She wondered how much longer she would be able to do this. If she returned to the Mistwood frequently, she might be able to keep her minor powers for a while, but she suspected that eventually they would drain away completely. She had been growing more human day by day. Eventually she would be all human, and the Shifter would be just a memory. And then not even that.
What would Kaer do with her, once she was no longer useful?
We’d probably be better off if she was dead
. The phrase had been ringing in her head for two days. He had said it thinking she really was dead, of course; it didn’t mean he meant it.
If he felt no loyalty for his sister, why should his sister feel loyalty for him?
The thought made her feel as if she had stepped off a high ledge. Then she realized there was someone else in the room.
He was breathing fast and deep, afraid but trying not to be. There was nothing else to indicate that he had arrived—no light, no sound, no sense of magic. It was a very good spell.
Nobody else knew he was there. She should tell them. She should grab him before he could move. Her hand touched the hilt of the dagger at her waist.
She concentrated and shifted her eyes.
He looked tired. His face was pale and drawn, his eyes underlined by dark shadows. His hair was neatly combed, though, and he was wearing black velvet. He stood tense and poised, peering around carefully, even though there was no way he could see anything in this darkness.
And still Isabel didn’t move. She could see Clarisse, sitting in a chair in the center of the room, as still as Daria had sat when she was bait. Several paces behind the chair, Kaer stared straight ahead into the darkness.
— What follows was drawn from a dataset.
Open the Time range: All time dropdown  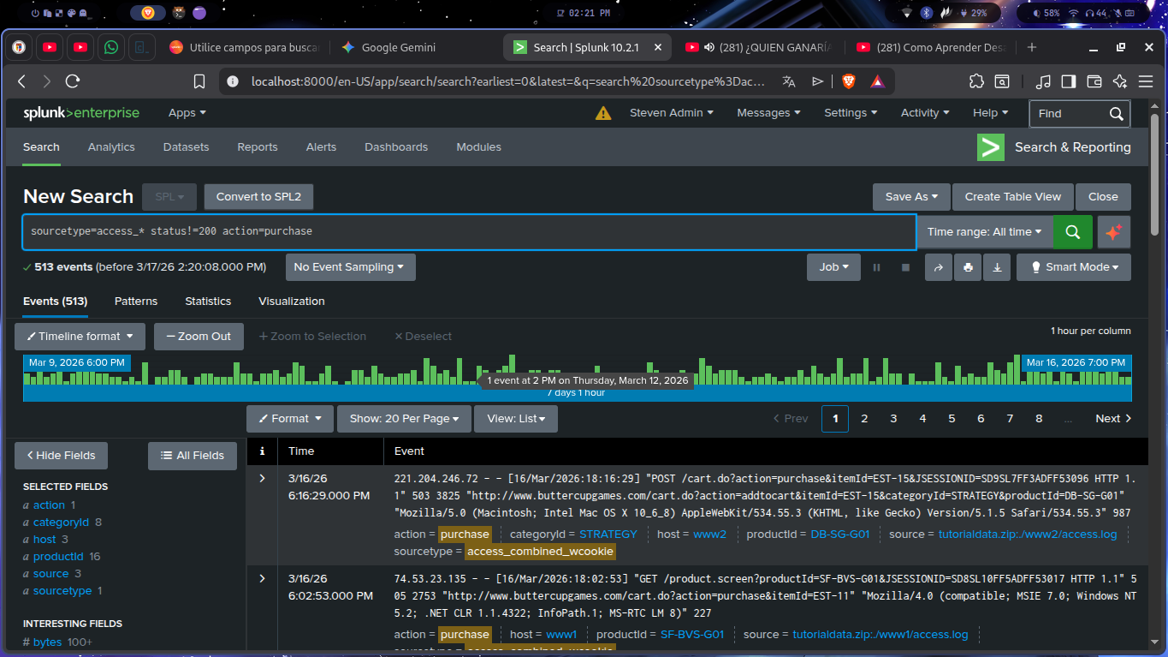(x=984, y=232)
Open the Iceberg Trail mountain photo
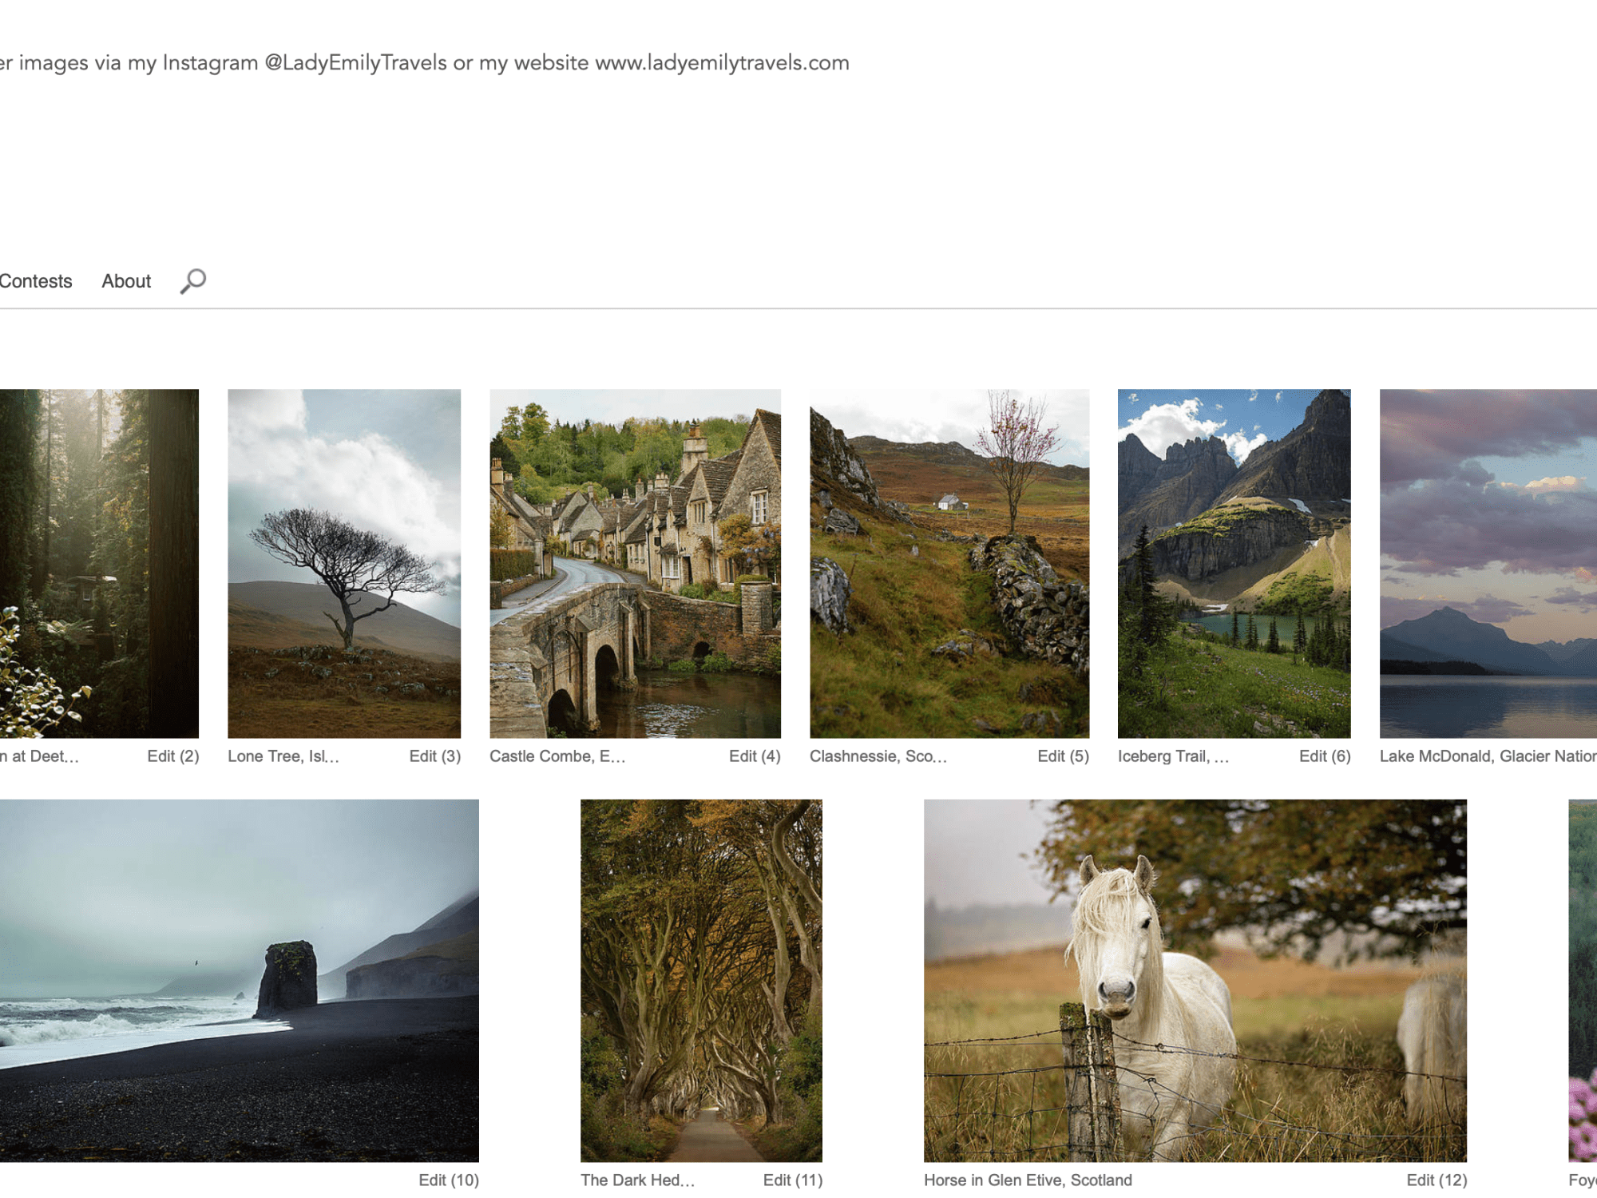This screenshot has height=1198, width=1597. (x=1234, y=563)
The high sorcerer’s eyes were closed. One of the soldiers was fidgeting.
Rokan whispered, “Clarisse?”
Everything happened at once. Albin opened his eyes, and the room was full of light. Rokan squinted, momentarily blinded. The two soldiers drew their swords and stepped forward.
Clarisse turned in her chair and made a sharp, abrupt motion with her arm. The knife shot from her hand and imbedded itself into the chest of the soldier to her left. She was instantly on her feet with another knife. The second soldier dodged, and her knife sliced through a frayed tapestry before hitting the floor.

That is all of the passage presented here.